§ Your goal: Could you rewrite this listing as a numbered list, leaving out the blank lines?

== == ==

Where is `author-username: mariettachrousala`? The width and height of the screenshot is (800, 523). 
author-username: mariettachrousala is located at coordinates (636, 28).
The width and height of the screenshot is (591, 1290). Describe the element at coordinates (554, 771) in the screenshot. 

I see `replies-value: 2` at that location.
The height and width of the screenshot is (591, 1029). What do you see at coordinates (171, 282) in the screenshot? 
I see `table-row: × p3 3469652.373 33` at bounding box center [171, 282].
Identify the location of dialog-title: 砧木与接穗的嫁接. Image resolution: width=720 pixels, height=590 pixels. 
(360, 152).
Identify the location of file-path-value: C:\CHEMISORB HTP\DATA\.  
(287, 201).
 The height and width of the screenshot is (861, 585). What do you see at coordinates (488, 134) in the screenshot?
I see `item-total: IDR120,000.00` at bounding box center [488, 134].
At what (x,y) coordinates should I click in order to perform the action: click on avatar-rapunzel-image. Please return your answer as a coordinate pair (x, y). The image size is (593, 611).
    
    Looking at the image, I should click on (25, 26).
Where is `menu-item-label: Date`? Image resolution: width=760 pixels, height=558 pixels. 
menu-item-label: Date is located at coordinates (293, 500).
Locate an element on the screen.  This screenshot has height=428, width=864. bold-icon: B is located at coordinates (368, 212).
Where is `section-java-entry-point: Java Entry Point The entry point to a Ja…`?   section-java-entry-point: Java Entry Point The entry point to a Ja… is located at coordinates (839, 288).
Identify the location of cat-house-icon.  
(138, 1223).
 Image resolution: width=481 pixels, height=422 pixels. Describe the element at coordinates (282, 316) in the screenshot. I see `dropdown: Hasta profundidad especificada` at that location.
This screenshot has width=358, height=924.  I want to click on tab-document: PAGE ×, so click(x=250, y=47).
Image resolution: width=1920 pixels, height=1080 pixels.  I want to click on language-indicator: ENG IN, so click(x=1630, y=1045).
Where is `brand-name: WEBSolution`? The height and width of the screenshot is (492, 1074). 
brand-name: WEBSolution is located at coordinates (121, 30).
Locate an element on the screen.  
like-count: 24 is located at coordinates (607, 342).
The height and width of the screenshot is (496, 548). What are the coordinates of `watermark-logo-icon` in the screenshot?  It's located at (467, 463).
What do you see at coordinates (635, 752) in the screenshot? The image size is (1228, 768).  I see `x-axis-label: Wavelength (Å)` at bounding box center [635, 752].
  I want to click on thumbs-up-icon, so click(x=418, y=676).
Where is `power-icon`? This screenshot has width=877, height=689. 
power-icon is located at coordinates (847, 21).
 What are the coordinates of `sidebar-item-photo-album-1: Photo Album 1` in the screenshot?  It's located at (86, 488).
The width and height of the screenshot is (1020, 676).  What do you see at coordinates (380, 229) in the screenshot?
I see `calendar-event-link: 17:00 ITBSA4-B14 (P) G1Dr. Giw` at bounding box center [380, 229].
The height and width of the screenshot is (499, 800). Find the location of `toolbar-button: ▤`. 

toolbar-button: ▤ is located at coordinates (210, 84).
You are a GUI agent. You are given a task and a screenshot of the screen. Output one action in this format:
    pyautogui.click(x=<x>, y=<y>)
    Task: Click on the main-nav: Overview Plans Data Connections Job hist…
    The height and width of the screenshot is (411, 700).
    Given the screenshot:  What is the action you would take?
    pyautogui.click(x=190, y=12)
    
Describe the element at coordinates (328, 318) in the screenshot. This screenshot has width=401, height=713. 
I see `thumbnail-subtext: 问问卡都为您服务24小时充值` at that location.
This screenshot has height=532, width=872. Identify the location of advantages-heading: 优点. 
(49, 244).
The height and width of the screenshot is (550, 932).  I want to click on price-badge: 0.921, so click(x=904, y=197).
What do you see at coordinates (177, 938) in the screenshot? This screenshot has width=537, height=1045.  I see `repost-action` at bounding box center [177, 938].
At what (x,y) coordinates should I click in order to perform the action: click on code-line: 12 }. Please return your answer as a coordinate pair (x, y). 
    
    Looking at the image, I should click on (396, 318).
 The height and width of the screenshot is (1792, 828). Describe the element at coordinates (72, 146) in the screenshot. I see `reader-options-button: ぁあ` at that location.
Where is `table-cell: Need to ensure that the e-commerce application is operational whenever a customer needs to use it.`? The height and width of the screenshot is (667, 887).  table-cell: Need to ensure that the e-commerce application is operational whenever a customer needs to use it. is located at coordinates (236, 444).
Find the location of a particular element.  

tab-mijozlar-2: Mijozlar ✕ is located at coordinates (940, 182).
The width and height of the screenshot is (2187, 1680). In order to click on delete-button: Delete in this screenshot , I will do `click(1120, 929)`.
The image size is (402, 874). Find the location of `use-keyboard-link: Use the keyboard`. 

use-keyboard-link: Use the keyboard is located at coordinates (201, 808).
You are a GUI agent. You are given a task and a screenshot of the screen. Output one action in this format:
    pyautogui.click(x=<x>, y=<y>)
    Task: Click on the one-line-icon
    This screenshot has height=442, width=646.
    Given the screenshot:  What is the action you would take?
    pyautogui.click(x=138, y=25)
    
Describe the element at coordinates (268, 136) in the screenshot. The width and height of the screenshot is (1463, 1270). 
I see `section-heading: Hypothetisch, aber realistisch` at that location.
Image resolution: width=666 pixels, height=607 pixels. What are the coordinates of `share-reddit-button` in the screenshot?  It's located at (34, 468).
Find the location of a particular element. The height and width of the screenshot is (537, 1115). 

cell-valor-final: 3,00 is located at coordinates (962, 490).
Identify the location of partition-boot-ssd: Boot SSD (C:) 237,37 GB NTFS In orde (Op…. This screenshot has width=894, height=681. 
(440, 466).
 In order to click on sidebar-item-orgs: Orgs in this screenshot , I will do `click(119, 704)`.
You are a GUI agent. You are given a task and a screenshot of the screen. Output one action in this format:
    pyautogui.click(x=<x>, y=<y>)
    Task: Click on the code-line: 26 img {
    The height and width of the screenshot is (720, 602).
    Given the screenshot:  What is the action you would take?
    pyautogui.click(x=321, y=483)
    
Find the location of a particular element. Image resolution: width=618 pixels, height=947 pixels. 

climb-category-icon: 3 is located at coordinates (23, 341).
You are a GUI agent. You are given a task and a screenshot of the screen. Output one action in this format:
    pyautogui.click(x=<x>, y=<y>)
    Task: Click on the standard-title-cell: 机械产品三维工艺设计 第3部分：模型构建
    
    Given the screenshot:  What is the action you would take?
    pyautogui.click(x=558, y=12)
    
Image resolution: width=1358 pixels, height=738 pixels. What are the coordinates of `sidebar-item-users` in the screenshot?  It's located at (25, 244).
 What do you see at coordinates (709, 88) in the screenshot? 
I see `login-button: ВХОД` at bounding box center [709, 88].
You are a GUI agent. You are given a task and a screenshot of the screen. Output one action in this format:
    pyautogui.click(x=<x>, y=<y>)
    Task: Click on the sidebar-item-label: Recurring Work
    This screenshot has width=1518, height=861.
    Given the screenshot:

== == ==

§ Result of the task:
1. Where is `author-username: mariettachrousala`? The width and height of the screenshot is (800, 523). 
2. author-username: mariettachrousala is located at coordinates (636, 28).
3. The width and height of the screenshot is (591, 1290). Describe the element at coordinates (554, 771) in the screenshot. 
4. I see `replies-value: 2` at that location.
5. The height and width of the screenshot is (591, 1029). What do you see at coordinates (171, 282) in the screenshot? 
6. I see `table-row: × p3 3469652.373 33` at bounding box center [171, 282].
7. Identify the location of dialog-title: 砧木与接穗的嫁接. Image resolution: width=720 pixels, height=590 pixels. 
8. (360, 152).
9. Identify the location of file-path-value: C:\CHEMISORB HTP\DATA\.  
10. (287, 201).
11.  The height and width of the screenshot is (861, 585). What do you see at coordinates (488, 134) in the screenshot?
12. I see `item-total: IDR120,000.00` at bounding box center [488, 134].
13. At what (x,y) coordinates should I click in order to perform the action: click on avatar-rapunzel-image. Please return your answer as a coordinate pair (x, y). The image size is (593, 611).
14.     Looking at the image, I should click on (25, 26).
15. Where is `menu-item-label: Date`? Image resolution: width=760 pixels, height=558 pixels. 
16. menu-item-label: Date is located at coordinates (293, 500).
17. Locate an element on the screen.  This screenshot has height=428, width=864. bold-icon: B is located at coordinates (368, 212).
18. Where is `section-java-entry-point: Java Entry Point The entry point to a Ja…`?   section-java-entry-point: Java Entry Point The entry point to a Ja… is located at coordinates (839, 288).
19. Identify the location of cat-house-icon.  
20. (138, 1223).
21.  Image resolution: width=481 pixels, height=422 pixels. Describe the element at coordinates (282, 316) in the screenshot. I see `dropdown: Hasta profundidad especificada` at that location.
22. This screenshot has width=358, height=924.  I want to click on tab-document: PAGE ×, so click(x=250, y=47).
23. Image resolution: width=1920 pixels, height=1080 pixels.  I want to click on language-indicator: ENG IN, so click(x=1630, y=1045).
24. Where is `brand-name: WEBSolution`? The height and width of the screenshot is (492, 1074). 
25. brand-name: WEBSolution is located at coordinates (121, 30).
26. Locate an element on the screen.  
27. like-count: 24 is located at coordinates (607, 342).
28. The height and width of the screenshot is (496, 548). What are the coordinates of `watermark-logo-icon` in the screenshot?  It's located at (467, 463).
29. What do you see at coordinates (635, 752) in the screenshot? The image size is (1228, 768).  I see `x-axis-label: Wavelength (Å)` at bounding box center [635, 752].
30.   I want to click on thumbs-up-icon, so click(x=418, y=676).
31. Where is `power-icon`? This screenshot has width=877, height=689. 
32. power-icon is located at coordinates (847, 21).
33.  What are the coordinates of `sidebar-item-photo-album-1: Photo Album 1` in the screenshot?  It's located at (86, 488).
34. The width and height of the screenshot is (1020, 676).  What do you see at coordinates (380, 229) in the screenshot?
35. I see `calendar-event-link: 17:00 ITBSA4-B14 (P) G1Dr. Giw` at bounding box center [380, 229].
36. The height and width of the screenshot is (499, 800). Find the location of `toolbar-button: ▤`. 
37. toolbar-button: ▤ is located at coordinates (210, 84).
38. You are a GUI agent. You are given a task and a screenshot of the screen. Output one action in this format:
39.     pyautogui.click(x=<x>, y=<y>)
40.     Task: Click on the main-nav: Overview Plans Data Connections Job hist…
41.     The height and width of the screenshot is (411, 700).
42.     Given the screenshot:  What is the action you would take?
43.     pyautogui.click(x=190, y=12)
44. Describe the element at coordinates (328, 318) in the screenshot. This screenshot has width=401, height=713. 
45. I see `thumbnail-subtext: 问问卡都为您服务24小时充值` at that location.
46. This screenshot has height=532, width=872. Identify the location of advantages-heading: 优点. 
47. (49, 244).
48. The height and width of the screenshot is (550, 932).  I want to click on price-badge: 0.921, so click(x=904, y=197).
49. What do you see at coordinates (177, 938) in the screenshot? This screenshot has width=537, height=1045.  I see `repost-action` at bounding box center [177, 938].
50. At what (x,y) coordinates should I click in order to perform the action: click on code-line: 12 }. Please return your answer as a coordinate pair (x, y). 
51.     Looking at the image, I should click on (396, 318).
52.  The height and width of the screenshot is (1792, 828). Describe the element at coordinates (72, 146) in the screenshot. I see `reader-options-button: ぁあ` at that location.
53. Where is `table-cell: Need to ensure that the e-commerce application is operational whenever a customer needs to use it.`? The height and width of the screenshot is (667, 887).  table-cell: Need to ensure that the e-commerce application is operational whenever a customer needs to use it. is located at coordinates (236, 444).
54. Find the location of a particular element.  
55. tab-mijozlar-2: Mijozlar ✕ is located at coordinates (940, 182).
56. The width and height of the screenshot is (2187, 1680). In order to click on delete-button: Delete in this screenshot , I will do `click(1120, 929)`.
57. The image size is (402, 874). Find the location of `use-keyboard-link: Use the keyboard`. 
58. use-keyboard-link: Use the keyboard is located at coordinates (201, 808).
59. You are a GUI agent. You are given a task and a screenshot of the screen. Output one action in this format:
60.     pyautogui.click(x=<x>, y=<y>)
61.     Task: Click on the one-line-icon
62.     This screenshot has height=442, width=646.
63.     Given the screenshot:  What is the action you would take?
64.     pyautogui.click(x=138, y=25)
65. Describe the element at coordinates (268, 136) in the screenshot. The width and height of the screenshot is (1463, 1270). 
66. I see `section-heading: Hypothetisch, aber realistisch` at that location.
67. Image resolution: width=666 pixels, height=607 pixels. What are the coordinates of `share-reddit-button` in the screenshot?  It's located at (34, 468).
68. Find the location of a particular element. The height and width of the screenshot is (537, 1115). 
69. cell-valor-final: 3,00 is located at coordinates (962, 490).
70. Identify the location of partition-boot-ssd: Boot SSD (C:) 237,37 GB NTFS In orde (Op…. This screenshot has width=894, height=681. 
71. (440, 466).
72.  In order to click on sidebar-item-orgs: Orgs in this screenshot , I will do `click(119, 704)`.
73. You are a GUI agent. You are given a task and a screenshot of the screen. Output one action in this format:
74.     pyautogui.click(x=<x>, y=<y>)
75.     Task: Click on the code-line: 26 img {
76.     The height and width of the screenshot is (720, 602).
77.     Given the screenshot:  What is the action you would take?
78.     pyautogui.click(x=321, y=483)
79. Find the location of a particular element. Image resolution: width=618 pixels, height=947 pixels. 
80. climb-category-icon: 3 is located at coordinates (23, 341).
81. You are a GUI agent. You are given a task and a screenshot of the screen. Output one action in this format:
82.     pyautogui.click(x=<x>, y=<y>)
83.     Task: Click on the standard-title-cell: 机械产品三维工艺设计 第3部分：模型构建
84.     Given the screenshot:  What is the action you would take?
85.     pyautogui.click(x=558, y=12)
86. Image resolution: width=1358 pixels, height=738 pixels. What are the coordinates of `sidebar-item-users` in the screenshot?  It's located at (25, 244).
87.  What do you see at coordinates (709, 88) in the screenshot? 
88. I see `login-button: ВХОД` at bounding box center [709, 88].
89. You are a GUI agent. You are given a task and a screenshot of the screen. Output one action in this format:
90.     pyautogui.click(x=<x>, y=<y>)
91.     Task: Click on the sidebar-item-label: Recurring Work
92.     This screenshot has width=1518, height=861.
93.     Given the screenshot:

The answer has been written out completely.